Na campanha eleitoral, Doria criticou o governo federal, provocando reações do presidente Michel Temer. Em um vídeo publicado nas mídias sociais, Temer respondeu ao então candidato a governador de São Paulo, usando o título “Desacela @jdoriajr”. “Quando ocupou por brevíssimo tempo a prefeitura de São Paulo, você me pediu muito auxílio ao governo federal. E nós demos. […] Peço a você que não falte a verdade”, cobrou Temer em setembro.

Na ocasião, o presidente orientou Doria a não seguir os conselhos de sua assessoria e manter suas características na propaganda eleitoral. “Você que tanto enalteceu meu governo, não é por causa das eleições que vai mudar suas características. Aliás, se quisermos dar um exemplo nesta eleição, devemos nos comportar como somos, não como muitas vezes, penso eu, o marqueteiro talvez te aconselhe. Eles estão equivocados porque ferem os critérios morais que devem pautar a sua conduta e de todos os candidatos”, disse o presidente, no vídeo.

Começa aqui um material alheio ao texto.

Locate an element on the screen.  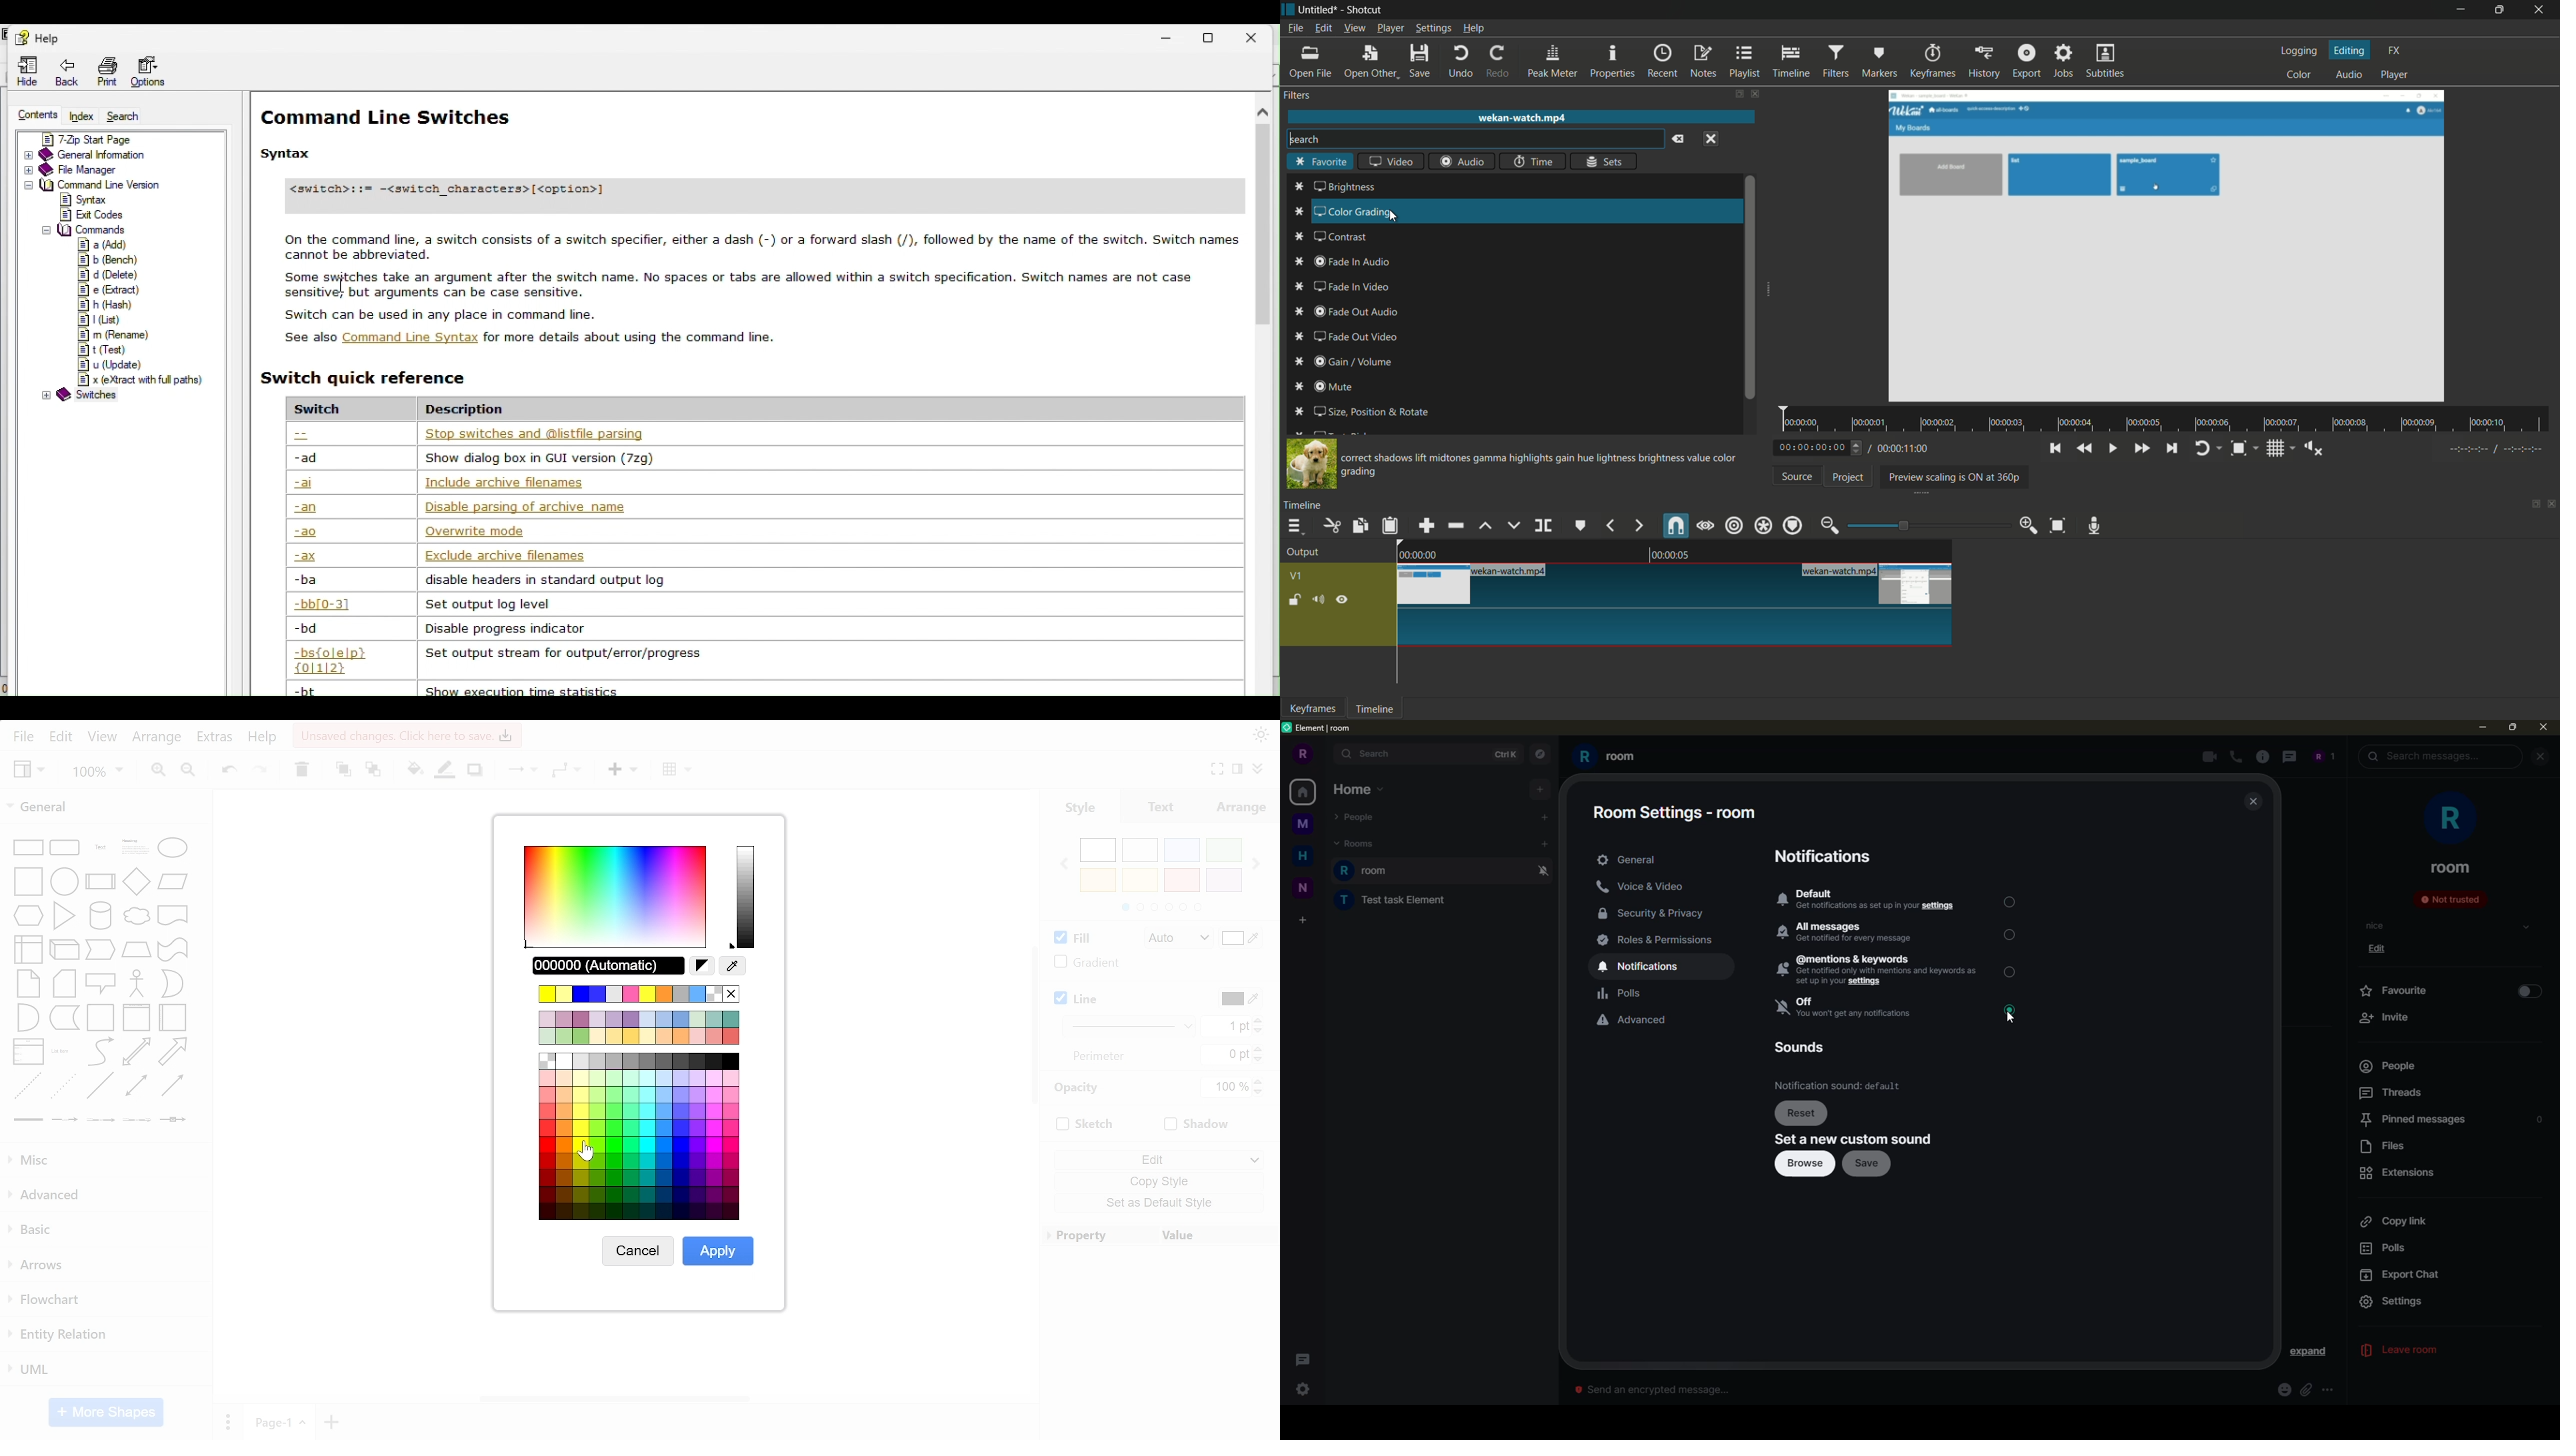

Em junho do ano passado, ao defender que o PSDB continuasse apoiando o governo Temer, Doria disse que o partido teria de escolher entre “o ruim e o péssimo”. Para Doria, naquele momento, quando Temer estava prestes a ser denunciado ao Supremo Tribunal Federal, o péssimo seria deixar a base e empurrar o Brasil para uma crise econômica profunda.

Economia criativa
A pasta a ser comandada por Sá Leitão passará a se chamar Secretaria de Cultura e Economia Criativa, para dar destaque ao aspecto empreendedor do setor. “É uma visão pragmática da cultura, da cultura do ponto de vista de negócios, sobretudo do empreendedorismo, da pequena e média empresa”, enfatizou Doria, durante entrevista coletiva, ao lado dos futuros secretários.

Sá Leitão lembrou que a cultura responde por 3,9% do Produto Interno Bruto de São Paulo. “É a maior participação desse setor no PIB estadual no nosso país”, ressaltou. Além disso, estão no estado, segundo o ministro, 40% de todos os empregos gerados pela economia criativa no país.

Como secretário, Sá Leitão disse que pretende facilitar o empreendedorismo e oferecer formação para os profissionais trabalharem com atividades ligadas à cultura. “Uma preocupação em gerar melhor ambiente de negócios possível para essas atividades. Ou seja, facilitar a ação e atuação dos empreendedores culturais e criativos, para que o Estado não seja um obstáculo, seja um impulsionador dessas atividades”, enfatizou.

Apesar da ênfase no aspecto econômico, Sá Leitão disse que será mantida a atenção à cultura fora do circuito comercial. “Claro que as atividades culturais e criativas se justificam e o apoio público a elas se justifica pelo seu impacto na formação dos indivíduos, pelo reforço dos elos identitários, pela questão do senso do pertencimento, da imagem”, acrescentou.

Escola sem partido
Ao ser questionado sobre sua posição sobre o projeto de lei da Escola Sem Partido, Doria disse ser favorável à medida. “Escola é local de aprendizado, não é local de se fazer política. Política se faz fora da escola”, afirmou o governador eleito, antes de que o futuro secretário falasse sobre o tema.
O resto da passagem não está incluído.